## QUELLE
Spiegellose Systemkamera, Systemkamera

Testbericht: Panasonic Lumix DMC-GF1

2009-10-09 Das Design der Panasonic Lumix DMC-GF1 ist im Gegensatz zur retromäßigen Olympus Pen E-P1 sehr schlicht und edel. Das ist zwar zunächst Geschmackssache, doch spätestens beim Blick auf die Ausstattungsdetails können Besitzer der Olympus Pen E-P1 neidisch werden: Die GF1 bietet nicht nur ein eingebautes Blitzgerät, sondern auch einen höher auflösenden Bildschirm und optional einen elektronischen Sucher. Bei der Autofokusgeschwindigkeit erreicht die Panasonic angeblich sogar DSLR-Niveau. Dabei spricht die GF1 als ultrakompakte Systemkamera mit Wechselobjektiven sowohl Spiegelreflexbesitzer als auch Kompaktkameranutzer an. Ob die GF1 aber tatsächlich ein solcher "Überflieger" ist, klärt der digitalkamera.de-Test.  (Benjamin Kirchheim)

Ergonomie und Verarbeitung Das Design der Panasonic Lumix DMC-GF1 ist eher schlicht, wirkt dafür aber umso edler. Es lehnt sich stark an kompakte Lumix-Digitalkameras wie etwa die LX3 an. Das Gehäuse besteht aus Metall und ist präzise verarbeitet. Durch die flache Bauweise ohne ausgeprägten Handgriff ist das Kameragehäuse extrem kompakt, nur das angesetzte Wechselobjektiv lässt den Systemkameracharakter noch erahnen. Von den Abmessungen her ist die GF1 ähnlich kompakt wie das Pendant von Olympus, die Pen E-P1. Wer statt des edlen Mattschwarz etwas Farbe bekennen will, bekommt die GF1 auch in Perlmutt-Weiß, Rot oder Titan-Silber.

## DATENBLOCK
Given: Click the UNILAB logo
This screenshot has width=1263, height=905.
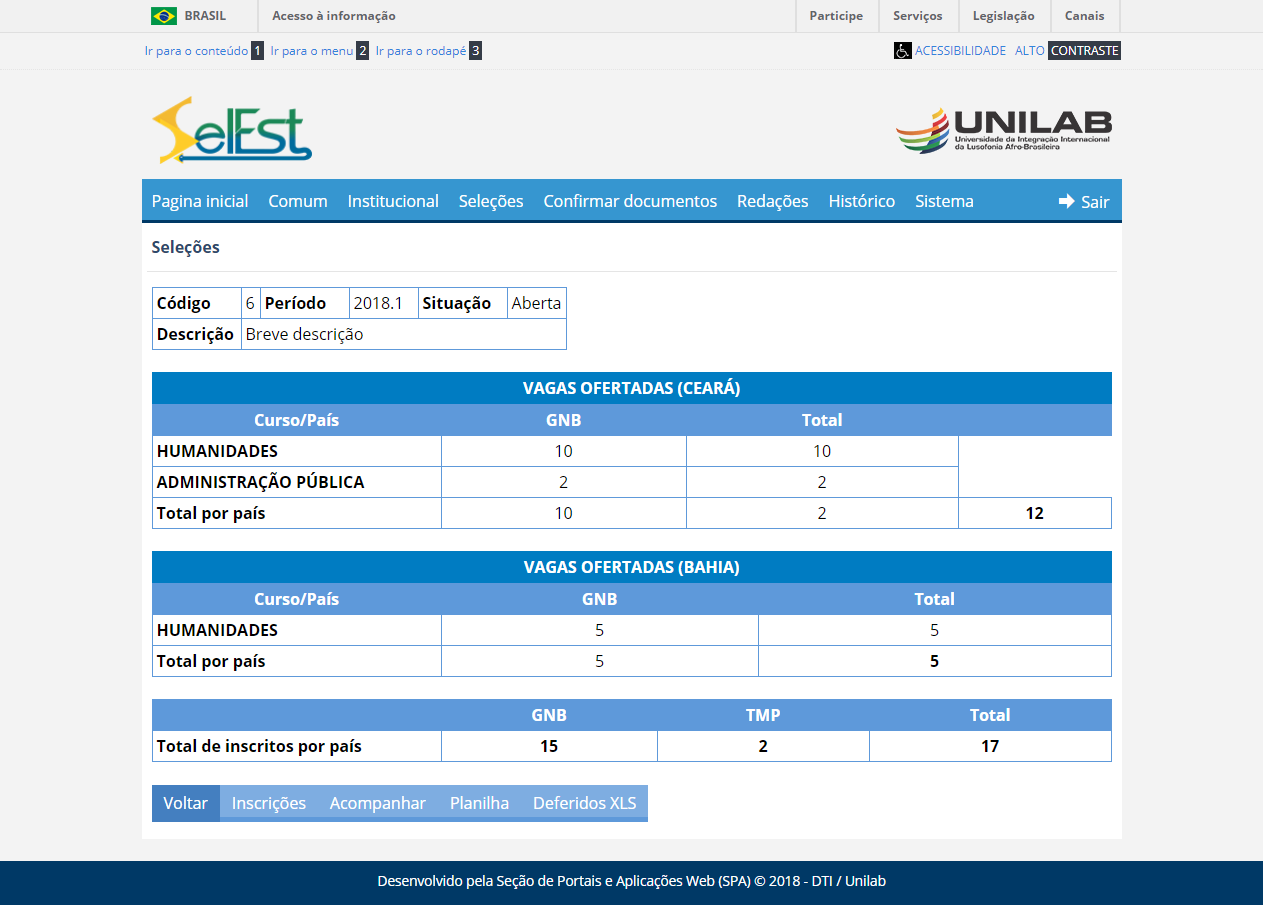Looking at the screenshot, I should (x=1003, y=130).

## SCHRIFTLICHE AUFGABEN
- a) Erklären Sie in ein bis drei Sätzen, warum Besitzer der Olympus Pen E-P1 laut dem Testbericht zur Panasonic Lumix DMC-GF1 neidisch werden können.
- b) Führen Sie den Testbericht zur Panasonic Lumix DMC-GF1 bitte im selben Stil über seinen letzten Satz hinaus weiter.

## ANTWORTEN JE AUFGABE
- a) Besitzer der Olympus Pen E-P1 können neidisch werden, weil die GF1 mehr bietet: ein eingebautes Blitzgerät, einen höher auflösenden Bildschirm und optional einen elektronischen Sucher.

- b)
Die Ergonomie der GF1 gestaltet sich etwas anders als die einer Kamera mit ausgeprägtem Handgriff. Sie ist nicht einhandtauglich, die zweite Hand sollte die Kamera immer entweder am Objektiv oder der linken Gehäuseseite stützen, das noch genug Raum für die Finger bietet. Außer einem rutschhemmenden Kunststoffstück für den Daumen auf der Rückseite gibt es keinerlei Elemente, die den Halt erhöhen. Dennoch liegt die GF1 recht gut in den Händen, was nicht zuletzt am ausgewogenen Gewicht (ca. 345 g ohne Objektiv) und dem äußerst solide wirkenden Gehäuse liegt.

Die Bedienelemente sind größtenteils gut mit dem rechten Daumen erreichbar, nur die mechanische Blitzöffnung, die Bajonettentriegelung und selbstverständlich die Objektivbedienung (Zoomring, Fokusring und Schalter für den Bildstabilisator) sind mit links zu bedienen. Auch wenn die Knöpfe nicht allzu groß geraten sind, haben sie doch einen guten Druckpunkt und sind gut "erfühlbar". Das gilt allerdings für das Daumenrad weniger. Es ist etwas zu tief versenkt und nicht griffig genug, es wirkt im Gegensatz zum Rest der Kamera etwas billig. Sehr pfiffig ist hingegen, dass man das Rad drücken kann, um seine Funktion (beispielsweise von Blende auf Belichtungszeit) umzustellen.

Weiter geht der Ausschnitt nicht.